Problem ::
Output each record exactly. Leave none out.
== == ==
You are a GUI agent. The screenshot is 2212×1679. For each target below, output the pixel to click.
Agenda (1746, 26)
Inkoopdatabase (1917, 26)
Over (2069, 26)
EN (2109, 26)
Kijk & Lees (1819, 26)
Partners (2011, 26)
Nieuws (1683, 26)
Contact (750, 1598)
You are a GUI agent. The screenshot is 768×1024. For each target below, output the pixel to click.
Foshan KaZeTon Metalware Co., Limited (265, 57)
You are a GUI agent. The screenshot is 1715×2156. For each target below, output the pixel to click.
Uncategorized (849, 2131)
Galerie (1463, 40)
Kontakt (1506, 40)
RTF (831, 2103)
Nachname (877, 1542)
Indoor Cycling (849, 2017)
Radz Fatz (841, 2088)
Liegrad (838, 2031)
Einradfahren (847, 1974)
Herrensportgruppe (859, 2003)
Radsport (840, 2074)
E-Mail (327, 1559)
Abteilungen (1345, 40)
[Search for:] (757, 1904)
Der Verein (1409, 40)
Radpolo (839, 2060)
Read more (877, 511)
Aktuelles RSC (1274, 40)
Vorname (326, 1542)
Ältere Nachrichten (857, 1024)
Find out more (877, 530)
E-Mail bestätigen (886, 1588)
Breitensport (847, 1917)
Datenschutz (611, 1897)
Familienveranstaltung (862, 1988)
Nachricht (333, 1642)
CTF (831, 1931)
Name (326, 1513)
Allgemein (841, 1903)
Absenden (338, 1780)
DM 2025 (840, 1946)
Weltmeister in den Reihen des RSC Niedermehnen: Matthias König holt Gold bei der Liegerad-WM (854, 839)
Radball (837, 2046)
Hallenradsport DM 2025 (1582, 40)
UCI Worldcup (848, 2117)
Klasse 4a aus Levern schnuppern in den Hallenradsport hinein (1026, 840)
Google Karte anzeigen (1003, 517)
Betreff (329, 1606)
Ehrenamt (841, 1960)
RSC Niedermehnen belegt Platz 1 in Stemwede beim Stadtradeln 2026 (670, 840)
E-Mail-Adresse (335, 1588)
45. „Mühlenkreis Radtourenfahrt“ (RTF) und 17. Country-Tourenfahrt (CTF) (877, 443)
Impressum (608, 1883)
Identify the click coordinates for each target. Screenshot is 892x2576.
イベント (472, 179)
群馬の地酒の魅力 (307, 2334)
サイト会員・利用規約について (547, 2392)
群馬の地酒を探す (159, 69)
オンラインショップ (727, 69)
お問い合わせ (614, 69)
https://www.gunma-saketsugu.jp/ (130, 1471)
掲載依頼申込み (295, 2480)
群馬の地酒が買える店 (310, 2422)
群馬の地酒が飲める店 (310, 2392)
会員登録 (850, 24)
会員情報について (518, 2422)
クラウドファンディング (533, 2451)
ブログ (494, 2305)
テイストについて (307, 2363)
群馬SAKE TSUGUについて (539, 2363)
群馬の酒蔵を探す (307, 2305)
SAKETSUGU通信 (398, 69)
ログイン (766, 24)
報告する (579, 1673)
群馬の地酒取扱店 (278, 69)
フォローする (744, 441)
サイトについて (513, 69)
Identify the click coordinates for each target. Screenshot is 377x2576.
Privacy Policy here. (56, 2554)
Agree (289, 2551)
== == ==
Reply ::
You are a GUI agent. The screenshot is 2212×1679. For each target below, output the pixel to click.
Agenda (1746, 26)
Inkoopdatabase (1917, 26)
Over (2069, 26)
EN (2109, 26)
Kijk & Lees (1819, 26)
Partners (2011, 26)
Nieuws (1683, 26)
Contact (750, 1598)
You are a GUI agent. The screenshot is 768×1024. For each target below, output the pixel to click.
Foshan KaZeTon Metalware Co., Limited (265, 57)
You are a GUI agent. The screenshot is 1715×2156. For each target below, output the pixel to click.
Uncategorized (849, 2131)
Galerie (1463, 40)
Kontakt (1506, 40)
RTF (831, 2103)
Nachname (877, 1542)
Indoor Cycling (849, 2017)
Radz Fatz (841, 2088)
Liegrad (838, 2031)
Einradfahren (847, 1974)
Herrensportgruppe (859, 2003)
Radsport (840, 2074)
E-Mail (327, 1559)
Abteilungen (1345, 40)
[Search for:] (757, 1904)
Der Verein (1409, 40)
Radpolo (839, 2060)
Read more (877, 511)
Aktuelles RSC (1274, 40)
Vorname (326, 1542)
Ältere Nachrichten (857, 1024)
Find out more (877, 530)
E-Mail bestätigen (886, 1588)
Breitensport (847, 1917)
Datenschutz (611, 1897)
Familienveranstaltung (862, 1988)
Nachricht (333, 1642)
CTF (831, 1931)
Name (326, 1513)
Allgemein (841, 1903)
Absenden (338, 1780)
DM 2025 (840, 1946)
Weltmeister in den Reihen des RSC Niedermehnen: Matthias König holt Gold bei der Liegerad-WM (854, 839)
Radball (837, 2046)
Hallenradsport DM 2025 (1582, 40)
UCI Worldcup (848, 2117)
Klasse 4a aus Levern schnuppern in den Hallenradsport hinein (1026, 840)
Google Karte anzeigen (1003, 517)
Betreff (329, 1606)
Ehrenamt (841, 1960)
RSC Niedermehnen belegt Platz 1 in Stemwede beim Stadtradeln 2026 (670, 840)
E-Mail-Adresse (335, 1588)
45. „Mühlenkreis Radtourenfahrt“ (RTF) und 17. Country-Tourenfahrt (CTF) (877, 443)
Impressum (608, 1883)
Identify the click coordinates for each target. Screenshot is 892x2576.
イベント (472, 179)
群馬の地酒の魅力 (307, 2334)
サイト会員・利用規約について (547, 2392)
群馬の地酒を探す (159, 69)
オンラインショップ (727, 69)
お問い合わせ (614, 69)
https://www.gunma-saketsugu.jp/ (130, 1471)
掲載依頼申込み (295, 2480)
群馬の地酒が買える店 (310, 2422)
群馬の地酒が飲める店 (310, 2392)
会員登録 (850, 24)
会員情報について (518, 2422)
クラウドファンディング (533, 2451)
ブログ (494, 2305)
テイストについて (307, 2363)
群馬SAKE TSUGUについて (539, 2363)
群馬の酒蔵を探す (307, 2305)
SAKETSUGU通信 (398, 69)
ログイン (766, 24)
報告する (579, 1673)
群馬の地酒取扱店 (278, 69)
フォローする (744, 441)
サイトについて (513, 69)
Identify the click coordinates for each target. Screenshot is 377x2576.
Privacy Policy here. (56, 2554)
Agree (289, 2551)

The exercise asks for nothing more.